Article:
BEGIN

It’s ghosts who haunt me. The phantoms of my Irish family– my spinster Aunty Marguerite, my beloved, secretly gay Uncle Niall, my father John Molloy, once named “the funniest man in Ireland.” The memory of my high-hearted American mam. My storytelling sister Shivaun. The ghost of myself. Back here. Dublin, 1969.

KH: Funny you mention ghosts. I think so many people who grew up in Ireland were haunted. I had no intention of writing about any of that – until these mealy-mouthed, legalistic non-apologies started to come out from some of the religious orders in the 1990s, and I said, “No. That’s not enough.” There was an evasive “bad apples,” “mistakes were made” tone to it all that infuriated me. What was not being confronted was the revolting collusion of church and state and the cruelty and rot at the heart of church-run institutions that had been permitted, concealed, and enabled for decades.

END

Recorded information:
BEGIN

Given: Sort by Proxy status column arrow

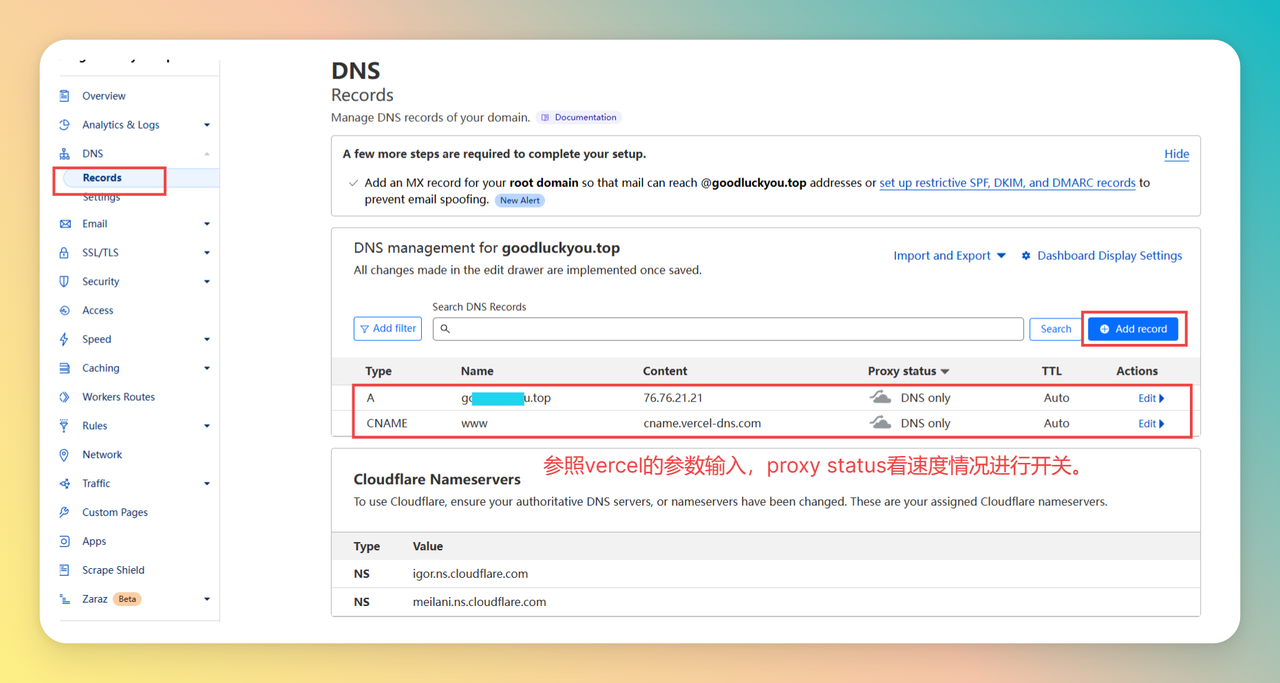Looking at the screenshot, I should (x=945, y=372).
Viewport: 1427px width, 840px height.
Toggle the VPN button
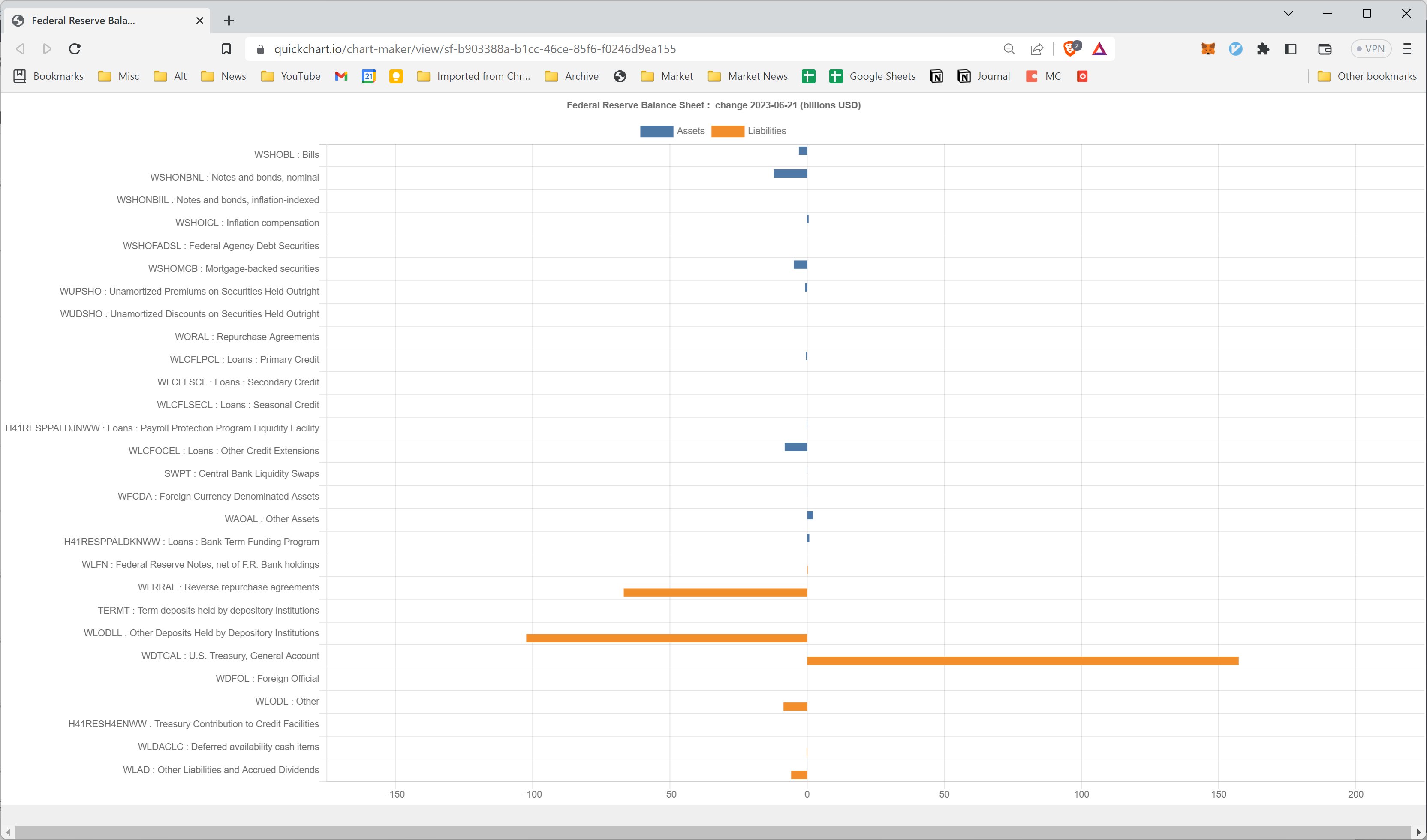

END

Problem description: Translate this sentence from the text on growing up in Ireland into Spanish: "I think so many people who grew up in Ireland were haunted." Work only from the text on growing up in Ireland, not from the lines.

Task solution: Creo que muchísimas personas que crecieron en Irlanda estaban atormentadas.